Wednesday, March 31, 2010

How Hard is it to Sell Large Numbers of a Given Title?

How hard is it to sell a book?
"To get a sense of the odds, in a random analysis of 1,000 business books released last year, Codex Group, a publishing consultant, found that only 62 sold more than 5,000 copies."

--New York Times, March 30, 2010

Now, which pool is larger, business readers or niche history?

It never ceases to amaze me when an author (almost always a new one), submits his manuscript and then tells me to make sure and print at least 50,000 copies for the first run. I usually smile and attempt to temper expectations. "Remove one of those zeros, Sam, and you might be in the ballpark."

Then again, that reduced number might be twice the number you actually sell.

--tps

Monday, March 29, 2010

Print Books and E-Books (A Quick Observation)
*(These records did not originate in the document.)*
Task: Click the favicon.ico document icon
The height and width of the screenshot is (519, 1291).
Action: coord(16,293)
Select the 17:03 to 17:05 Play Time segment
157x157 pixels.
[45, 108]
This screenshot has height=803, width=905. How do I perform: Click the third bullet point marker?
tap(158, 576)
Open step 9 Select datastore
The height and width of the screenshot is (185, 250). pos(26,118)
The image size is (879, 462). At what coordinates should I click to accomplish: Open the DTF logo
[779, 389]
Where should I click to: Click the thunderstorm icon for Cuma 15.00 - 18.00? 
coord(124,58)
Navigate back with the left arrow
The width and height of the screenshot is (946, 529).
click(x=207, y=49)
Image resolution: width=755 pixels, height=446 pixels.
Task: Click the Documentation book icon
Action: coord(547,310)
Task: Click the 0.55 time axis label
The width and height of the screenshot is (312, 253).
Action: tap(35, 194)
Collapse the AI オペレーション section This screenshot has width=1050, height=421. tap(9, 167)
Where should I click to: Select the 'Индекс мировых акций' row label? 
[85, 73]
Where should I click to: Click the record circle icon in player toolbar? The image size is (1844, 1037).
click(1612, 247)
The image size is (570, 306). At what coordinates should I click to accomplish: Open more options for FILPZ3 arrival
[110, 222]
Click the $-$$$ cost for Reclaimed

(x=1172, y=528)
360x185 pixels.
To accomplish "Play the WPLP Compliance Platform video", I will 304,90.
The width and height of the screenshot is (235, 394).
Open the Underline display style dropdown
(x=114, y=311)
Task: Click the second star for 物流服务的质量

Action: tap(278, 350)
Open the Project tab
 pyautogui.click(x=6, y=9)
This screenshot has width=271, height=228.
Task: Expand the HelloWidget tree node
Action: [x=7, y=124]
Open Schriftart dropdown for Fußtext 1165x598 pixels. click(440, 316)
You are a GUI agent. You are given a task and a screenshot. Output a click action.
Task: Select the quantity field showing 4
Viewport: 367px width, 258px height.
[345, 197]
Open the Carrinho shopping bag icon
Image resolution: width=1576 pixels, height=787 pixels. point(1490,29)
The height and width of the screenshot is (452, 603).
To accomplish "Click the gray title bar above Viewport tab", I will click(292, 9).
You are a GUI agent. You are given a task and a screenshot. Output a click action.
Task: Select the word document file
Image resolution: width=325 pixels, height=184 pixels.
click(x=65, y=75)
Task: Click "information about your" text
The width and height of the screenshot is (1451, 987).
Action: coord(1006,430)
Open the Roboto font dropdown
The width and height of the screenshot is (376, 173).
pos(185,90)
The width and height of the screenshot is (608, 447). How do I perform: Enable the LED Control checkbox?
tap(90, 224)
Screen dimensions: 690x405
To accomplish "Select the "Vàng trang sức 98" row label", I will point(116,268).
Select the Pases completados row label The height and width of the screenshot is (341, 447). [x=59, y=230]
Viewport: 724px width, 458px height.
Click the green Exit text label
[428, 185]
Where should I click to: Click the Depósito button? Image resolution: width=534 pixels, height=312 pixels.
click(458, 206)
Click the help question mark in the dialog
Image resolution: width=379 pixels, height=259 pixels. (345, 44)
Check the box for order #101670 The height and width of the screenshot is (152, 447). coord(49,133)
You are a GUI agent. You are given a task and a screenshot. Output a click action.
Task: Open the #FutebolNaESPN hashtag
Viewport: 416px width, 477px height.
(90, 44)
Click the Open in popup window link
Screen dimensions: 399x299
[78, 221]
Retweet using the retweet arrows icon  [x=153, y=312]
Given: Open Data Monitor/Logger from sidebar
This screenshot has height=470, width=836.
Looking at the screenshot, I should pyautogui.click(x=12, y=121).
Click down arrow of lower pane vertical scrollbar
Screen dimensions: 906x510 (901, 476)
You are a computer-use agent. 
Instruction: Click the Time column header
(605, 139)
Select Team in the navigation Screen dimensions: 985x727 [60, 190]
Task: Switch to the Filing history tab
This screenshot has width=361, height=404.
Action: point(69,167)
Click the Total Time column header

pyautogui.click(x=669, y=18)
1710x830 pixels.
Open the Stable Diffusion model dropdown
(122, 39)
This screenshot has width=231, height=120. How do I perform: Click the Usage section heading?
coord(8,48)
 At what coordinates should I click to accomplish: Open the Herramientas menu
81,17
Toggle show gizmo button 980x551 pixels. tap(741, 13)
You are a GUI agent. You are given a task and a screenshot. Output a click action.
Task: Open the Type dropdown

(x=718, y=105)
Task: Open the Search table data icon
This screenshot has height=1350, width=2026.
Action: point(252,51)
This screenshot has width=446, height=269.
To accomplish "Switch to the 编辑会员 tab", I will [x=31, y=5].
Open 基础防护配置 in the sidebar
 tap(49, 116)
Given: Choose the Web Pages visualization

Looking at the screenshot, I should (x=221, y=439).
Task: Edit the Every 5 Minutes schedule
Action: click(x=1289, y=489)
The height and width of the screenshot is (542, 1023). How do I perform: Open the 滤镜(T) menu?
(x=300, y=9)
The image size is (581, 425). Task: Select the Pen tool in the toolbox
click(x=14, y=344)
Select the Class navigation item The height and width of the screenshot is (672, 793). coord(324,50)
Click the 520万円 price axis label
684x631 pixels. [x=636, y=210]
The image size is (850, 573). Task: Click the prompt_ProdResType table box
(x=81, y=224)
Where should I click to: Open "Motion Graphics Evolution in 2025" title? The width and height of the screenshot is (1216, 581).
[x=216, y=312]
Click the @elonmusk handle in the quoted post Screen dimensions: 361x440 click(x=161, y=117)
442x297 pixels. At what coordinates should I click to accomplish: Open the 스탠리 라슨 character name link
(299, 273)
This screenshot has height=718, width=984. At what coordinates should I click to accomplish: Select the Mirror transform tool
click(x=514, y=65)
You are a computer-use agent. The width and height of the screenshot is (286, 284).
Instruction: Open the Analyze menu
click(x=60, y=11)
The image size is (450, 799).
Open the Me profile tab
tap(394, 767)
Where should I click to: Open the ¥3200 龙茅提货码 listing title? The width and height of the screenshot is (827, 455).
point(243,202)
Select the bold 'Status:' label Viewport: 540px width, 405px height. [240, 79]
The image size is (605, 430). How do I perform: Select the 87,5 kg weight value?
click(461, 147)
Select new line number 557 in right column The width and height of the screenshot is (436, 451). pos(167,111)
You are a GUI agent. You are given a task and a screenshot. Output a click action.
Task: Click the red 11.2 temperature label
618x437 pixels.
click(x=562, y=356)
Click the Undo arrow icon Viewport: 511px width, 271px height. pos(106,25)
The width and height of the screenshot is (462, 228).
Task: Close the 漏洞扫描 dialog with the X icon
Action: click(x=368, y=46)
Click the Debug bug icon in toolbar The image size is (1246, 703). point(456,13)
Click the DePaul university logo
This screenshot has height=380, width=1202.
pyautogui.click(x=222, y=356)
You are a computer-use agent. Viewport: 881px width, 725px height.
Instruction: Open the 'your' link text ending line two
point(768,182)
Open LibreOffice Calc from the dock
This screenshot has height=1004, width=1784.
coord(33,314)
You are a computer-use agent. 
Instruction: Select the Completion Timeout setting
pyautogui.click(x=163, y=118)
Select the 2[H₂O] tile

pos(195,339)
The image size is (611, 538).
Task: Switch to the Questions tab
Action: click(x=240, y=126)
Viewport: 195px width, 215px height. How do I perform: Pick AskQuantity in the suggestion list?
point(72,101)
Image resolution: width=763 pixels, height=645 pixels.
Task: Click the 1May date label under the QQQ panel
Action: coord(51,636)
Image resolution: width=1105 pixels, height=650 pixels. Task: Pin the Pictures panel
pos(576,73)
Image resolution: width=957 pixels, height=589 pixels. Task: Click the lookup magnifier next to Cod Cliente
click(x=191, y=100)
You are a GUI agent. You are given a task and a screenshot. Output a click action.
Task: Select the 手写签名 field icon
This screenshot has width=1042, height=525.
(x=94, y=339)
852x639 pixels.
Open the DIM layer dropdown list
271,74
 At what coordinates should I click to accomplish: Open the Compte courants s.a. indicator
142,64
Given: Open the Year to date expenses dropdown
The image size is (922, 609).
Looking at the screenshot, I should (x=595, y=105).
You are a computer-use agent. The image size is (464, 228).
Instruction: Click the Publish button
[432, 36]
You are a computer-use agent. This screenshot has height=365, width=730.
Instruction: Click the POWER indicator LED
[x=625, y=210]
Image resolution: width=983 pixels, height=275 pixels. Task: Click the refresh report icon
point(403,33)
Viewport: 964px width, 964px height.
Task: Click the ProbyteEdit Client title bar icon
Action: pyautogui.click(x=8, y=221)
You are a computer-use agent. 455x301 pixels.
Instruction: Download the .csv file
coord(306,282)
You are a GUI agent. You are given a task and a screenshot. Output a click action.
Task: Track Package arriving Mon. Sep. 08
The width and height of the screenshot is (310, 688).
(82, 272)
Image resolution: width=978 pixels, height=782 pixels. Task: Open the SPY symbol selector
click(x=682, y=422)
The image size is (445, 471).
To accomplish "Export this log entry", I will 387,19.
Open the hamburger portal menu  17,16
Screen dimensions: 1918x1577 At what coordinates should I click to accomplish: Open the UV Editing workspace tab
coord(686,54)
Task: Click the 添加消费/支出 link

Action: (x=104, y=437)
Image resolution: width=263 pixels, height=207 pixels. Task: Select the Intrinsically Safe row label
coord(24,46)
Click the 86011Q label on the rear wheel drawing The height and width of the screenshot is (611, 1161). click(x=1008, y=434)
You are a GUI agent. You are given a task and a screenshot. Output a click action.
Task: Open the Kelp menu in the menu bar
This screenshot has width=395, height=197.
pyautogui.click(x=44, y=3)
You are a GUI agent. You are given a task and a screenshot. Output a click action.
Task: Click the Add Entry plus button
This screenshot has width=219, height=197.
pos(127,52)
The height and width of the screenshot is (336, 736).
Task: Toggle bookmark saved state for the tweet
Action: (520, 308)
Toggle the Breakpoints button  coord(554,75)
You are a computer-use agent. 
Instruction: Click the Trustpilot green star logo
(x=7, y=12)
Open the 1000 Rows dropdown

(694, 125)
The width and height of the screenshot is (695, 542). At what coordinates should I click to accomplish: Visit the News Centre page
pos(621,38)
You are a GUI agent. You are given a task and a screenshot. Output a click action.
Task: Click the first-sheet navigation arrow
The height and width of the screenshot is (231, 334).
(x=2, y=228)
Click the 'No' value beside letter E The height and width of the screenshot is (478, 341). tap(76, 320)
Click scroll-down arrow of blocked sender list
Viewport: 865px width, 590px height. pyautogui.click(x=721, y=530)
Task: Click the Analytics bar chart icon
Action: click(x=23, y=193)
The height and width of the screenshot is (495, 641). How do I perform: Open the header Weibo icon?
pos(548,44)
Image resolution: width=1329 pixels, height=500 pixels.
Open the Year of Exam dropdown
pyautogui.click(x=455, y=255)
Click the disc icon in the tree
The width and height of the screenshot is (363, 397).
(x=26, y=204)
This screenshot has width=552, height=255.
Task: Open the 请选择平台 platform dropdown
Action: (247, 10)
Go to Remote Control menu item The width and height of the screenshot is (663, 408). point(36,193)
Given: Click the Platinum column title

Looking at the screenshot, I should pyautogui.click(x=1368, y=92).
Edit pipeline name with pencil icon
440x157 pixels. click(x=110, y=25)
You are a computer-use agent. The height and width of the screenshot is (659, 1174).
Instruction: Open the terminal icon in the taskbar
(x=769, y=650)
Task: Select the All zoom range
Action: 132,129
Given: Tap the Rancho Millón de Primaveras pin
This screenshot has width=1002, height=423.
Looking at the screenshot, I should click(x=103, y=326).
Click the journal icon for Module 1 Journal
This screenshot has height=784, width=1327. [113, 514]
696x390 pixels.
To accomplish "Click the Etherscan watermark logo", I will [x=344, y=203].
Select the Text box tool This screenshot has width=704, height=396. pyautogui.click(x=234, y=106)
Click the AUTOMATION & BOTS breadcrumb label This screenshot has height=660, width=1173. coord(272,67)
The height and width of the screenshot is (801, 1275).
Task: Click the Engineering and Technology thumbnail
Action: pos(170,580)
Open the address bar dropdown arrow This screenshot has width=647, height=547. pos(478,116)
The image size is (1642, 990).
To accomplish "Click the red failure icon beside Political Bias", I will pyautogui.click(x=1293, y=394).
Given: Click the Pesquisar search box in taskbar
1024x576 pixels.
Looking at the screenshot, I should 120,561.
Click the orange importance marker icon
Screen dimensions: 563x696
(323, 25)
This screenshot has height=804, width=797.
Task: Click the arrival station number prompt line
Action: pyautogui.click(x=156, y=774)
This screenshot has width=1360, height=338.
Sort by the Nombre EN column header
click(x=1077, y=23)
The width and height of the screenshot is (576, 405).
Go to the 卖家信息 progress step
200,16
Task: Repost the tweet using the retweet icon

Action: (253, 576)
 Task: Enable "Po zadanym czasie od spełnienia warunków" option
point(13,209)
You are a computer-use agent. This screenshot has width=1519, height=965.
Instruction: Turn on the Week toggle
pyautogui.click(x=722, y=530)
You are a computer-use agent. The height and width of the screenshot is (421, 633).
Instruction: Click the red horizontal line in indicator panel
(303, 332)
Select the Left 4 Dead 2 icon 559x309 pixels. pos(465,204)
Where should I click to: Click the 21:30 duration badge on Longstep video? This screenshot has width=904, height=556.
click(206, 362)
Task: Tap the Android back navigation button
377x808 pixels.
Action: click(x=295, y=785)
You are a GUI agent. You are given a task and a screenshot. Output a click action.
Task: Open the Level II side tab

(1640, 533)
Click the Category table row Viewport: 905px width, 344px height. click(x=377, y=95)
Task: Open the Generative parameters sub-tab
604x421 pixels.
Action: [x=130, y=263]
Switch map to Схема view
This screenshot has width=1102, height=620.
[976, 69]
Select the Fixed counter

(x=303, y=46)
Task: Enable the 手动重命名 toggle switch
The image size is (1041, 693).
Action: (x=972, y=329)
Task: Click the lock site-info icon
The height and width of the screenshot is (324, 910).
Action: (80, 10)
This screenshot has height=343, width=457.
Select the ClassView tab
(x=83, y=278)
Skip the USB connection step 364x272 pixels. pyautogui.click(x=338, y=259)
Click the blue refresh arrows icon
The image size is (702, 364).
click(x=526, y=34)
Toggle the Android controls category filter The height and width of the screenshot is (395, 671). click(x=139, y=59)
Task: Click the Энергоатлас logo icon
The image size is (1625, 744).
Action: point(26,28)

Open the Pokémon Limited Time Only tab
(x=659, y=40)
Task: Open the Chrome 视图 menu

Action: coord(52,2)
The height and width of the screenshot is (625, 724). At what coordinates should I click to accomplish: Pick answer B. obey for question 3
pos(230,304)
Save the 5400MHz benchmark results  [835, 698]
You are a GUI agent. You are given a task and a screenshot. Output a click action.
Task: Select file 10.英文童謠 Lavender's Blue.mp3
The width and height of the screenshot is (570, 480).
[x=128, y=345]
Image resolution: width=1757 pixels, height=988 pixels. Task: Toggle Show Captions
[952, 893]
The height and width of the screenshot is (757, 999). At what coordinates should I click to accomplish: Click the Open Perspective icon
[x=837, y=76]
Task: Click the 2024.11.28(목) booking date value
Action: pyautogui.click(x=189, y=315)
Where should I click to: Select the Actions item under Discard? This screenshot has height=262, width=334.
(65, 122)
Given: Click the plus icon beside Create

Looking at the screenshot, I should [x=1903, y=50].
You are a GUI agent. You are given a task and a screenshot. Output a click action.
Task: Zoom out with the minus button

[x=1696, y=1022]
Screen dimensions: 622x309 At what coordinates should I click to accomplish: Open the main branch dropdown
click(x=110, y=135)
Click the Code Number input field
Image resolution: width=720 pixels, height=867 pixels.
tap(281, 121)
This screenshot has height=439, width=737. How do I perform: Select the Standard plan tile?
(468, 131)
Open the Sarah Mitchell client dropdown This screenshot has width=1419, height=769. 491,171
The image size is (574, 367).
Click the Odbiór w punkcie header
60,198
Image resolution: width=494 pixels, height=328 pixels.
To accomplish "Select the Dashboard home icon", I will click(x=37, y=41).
We hear much these days about how e-books are going to overtake print  books and eventually make print books . . . obsolete. Perhaps.

And perhaps not.

A lot depends upon the cost structure, including royalty levels. The issue is thus far built on a foundation of shifting sand and how it plays out remains to be seen. But let's face it: how many successful e-books can you name that are not the outgrowth of a print version? I can't think of many (or any). There might be a few, but if so they were special deals driven by a big name like [fill in the blank]. What about the rest of the author universe?

The point I am inartfully trying to make is that authors still have to research and write (expensive), find a publisher, and publishers still have to evaluate, develop, edit, format/design, market, and produce. As one recent literary agent recently announced, "Welcome to the future. It looks a lot like the past."

How many publishers can do that for an e-book that retails for the cost of a trade paperback (or less?) Not many, I fear.

--tps

Wednesday, March 10, 2010

Fallujah--The Real HURT LOCKER

Posted by Richard Lowry, the author of the forthcoming New Dawn: The Battles for Fallujah (Savas Beatie, May 2010).

To the cast and crew of “The Hurt Locker,” congratulations and thank you for bringing this powerful message to the American public about an heroic EOD team working in Baghdad. This film provides a microcosm of what it is like to be fighting a 21st Century war in the Middle East. Imagine The Hurt Locker on an epic scale.

I suggest you read the rest here.
 
New Dawn is a very important book--consider the extensive operation as the Gettysburg of Iraq. I commend it to everyone who wants to experience modern warfare through the eyes of those who have to fight it: door-to-door, house-to-house, and street-to-street. Just reading the manuscript made me anxious, occasionally angry, and always proud.
 
--tps

Tuesday, March 2, 2010

Tomorrow's Wars

One of my favorite historians, Victor Davis Hanson, penned a very interesting (and very long) piece about the cyclical nature of warfare.

Enormous, massively destructive engagements may again be on the horizon. 
Have we not seen, then, in our lifetime the end of the Western way of war?”
Two decades ago, I concluded The Western Way of War with that question. Since Western warfare had become so lethal and included the specter of nuclear escalation, I thought it doubtful that two Western states could any longer wage large head-to-head conventional battles. A decade earlier, John Keegan, in his classic The Face of Battle, had similarly suggested that it would be hard for modern European states to engage in infantry slugfests like the Battle of the Somme. “The suspicion grows,” Keegan argued of a new cohort of affluent and leisured European youth—rebellious in spirit and reluctant to give over the good life to mass conscription—“that battle has already abolished itself.”